According to the Alabama Supreme Court, Puckett was “severely injured” in a car accident and received treatment for her injuries at UAB Hospital in January 2022. Two weeks later, UAB Hospital, owned and operated by the University of Alabama Board of Trustees, filed a hospital lien for $176,685.16 for charges related to Puckett’s treatment. Hospitals may assert a lien for “reasonable charges of hospital care” against any settlement or recovery a patient might receive due to her injuries. Puckett eventually recovered $117,666.17 from her and the other driver’s insurance companies through a settlement.

However, Puckett and UAB Hospital could not reach an agreement as to the amount of the hospital lien and the settlement proceeds were deposited in a trust account belonging to Puckett’s attorney pending resolution of the lien dispute.

On February 2023, Puckett filed a complaint in Jefferson County Circuit Court asking, among other things, for the court to determine the reasonableness, relatedness, and necessity of the medical charges and the validity of the lien  as to UAB Hospital.” On June 2023, the University of Alabama Board of Trustees moved to dismiss the complaint, arguing state entities have immunity. The complaint was dismissed in circuit court in December 2023, and the dismissal was affirmed without an opinion by the Alabama Supreme Court on Friday.

The decision was affirmed by Associate Justices Will Sellers, Greg Shaw, Kelli Wise, Brady Mendheim, and Jay Mitchell.

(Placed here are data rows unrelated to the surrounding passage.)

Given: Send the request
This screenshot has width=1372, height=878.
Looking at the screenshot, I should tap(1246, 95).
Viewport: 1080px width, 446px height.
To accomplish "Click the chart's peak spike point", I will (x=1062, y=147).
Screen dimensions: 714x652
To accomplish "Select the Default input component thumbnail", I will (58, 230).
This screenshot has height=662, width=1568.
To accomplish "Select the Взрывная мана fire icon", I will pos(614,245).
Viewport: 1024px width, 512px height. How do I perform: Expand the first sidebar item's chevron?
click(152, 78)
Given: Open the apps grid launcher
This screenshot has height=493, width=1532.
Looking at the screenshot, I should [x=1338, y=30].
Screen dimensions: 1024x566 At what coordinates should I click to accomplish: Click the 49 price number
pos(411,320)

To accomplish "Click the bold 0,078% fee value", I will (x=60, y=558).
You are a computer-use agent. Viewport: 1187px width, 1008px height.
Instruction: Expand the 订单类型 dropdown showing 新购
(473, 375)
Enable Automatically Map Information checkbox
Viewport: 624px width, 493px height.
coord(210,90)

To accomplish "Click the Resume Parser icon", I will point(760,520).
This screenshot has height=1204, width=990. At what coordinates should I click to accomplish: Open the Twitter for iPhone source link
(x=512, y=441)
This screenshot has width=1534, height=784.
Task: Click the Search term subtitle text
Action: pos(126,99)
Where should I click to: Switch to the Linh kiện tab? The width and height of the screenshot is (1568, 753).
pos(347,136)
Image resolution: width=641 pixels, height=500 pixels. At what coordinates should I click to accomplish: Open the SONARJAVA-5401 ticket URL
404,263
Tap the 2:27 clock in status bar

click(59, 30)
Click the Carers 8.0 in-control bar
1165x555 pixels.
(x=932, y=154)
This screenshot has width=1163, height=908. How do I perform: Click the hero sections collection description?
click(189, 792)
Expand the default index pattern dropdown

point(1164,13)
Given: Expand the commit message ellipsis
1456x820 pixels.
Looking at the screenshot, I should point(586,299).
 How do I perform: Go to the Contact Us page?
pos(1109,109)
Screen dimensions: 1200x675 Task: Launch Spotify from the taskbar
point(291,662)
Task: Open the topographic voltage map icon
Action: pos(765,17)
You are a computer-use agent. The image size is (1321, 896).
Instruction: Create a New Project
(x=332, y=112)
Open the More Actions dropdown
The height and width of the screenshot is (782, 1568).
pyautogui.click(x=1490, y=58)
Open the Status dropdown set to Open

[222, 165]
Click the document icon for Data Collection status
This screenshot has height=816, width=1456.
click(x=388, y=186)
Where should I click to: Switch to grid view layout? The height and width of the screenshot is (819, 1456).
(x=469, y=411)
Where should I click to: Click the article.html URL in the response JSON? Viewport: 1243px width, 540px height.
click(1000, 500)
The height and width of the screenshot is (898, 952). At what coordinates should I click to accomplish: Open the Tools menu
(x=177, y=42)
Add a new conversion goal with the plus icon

Chief Justice Tom Parker and Associate Justices Tommy Bryan, Greg Cook, and Sarah Stewart dissented.

Cook said in his dissenting opinion, “Given the unsettled questions of law raised by this appeal and the curious litigation strategy adopted by the Board, I would have afforded the parties an opportunity to fully explain their actions at oral argument before adjudicating Puckett’s appeal.”

“Nevertheless, based on my review of the parties’ briefs, the record, and the relevant law, I respectfully dissent from this Court’s affirmance of the judgment dismissing Puckett’s complaint. Because the Board commenced a statutory action to perfect and enforce its lien on Puckett’s property…Puckett’s subsequent objections to that lien were asserted defensively with regard to a claim asserted by the State – not a claim against the State,” Cook wrote in his opinion.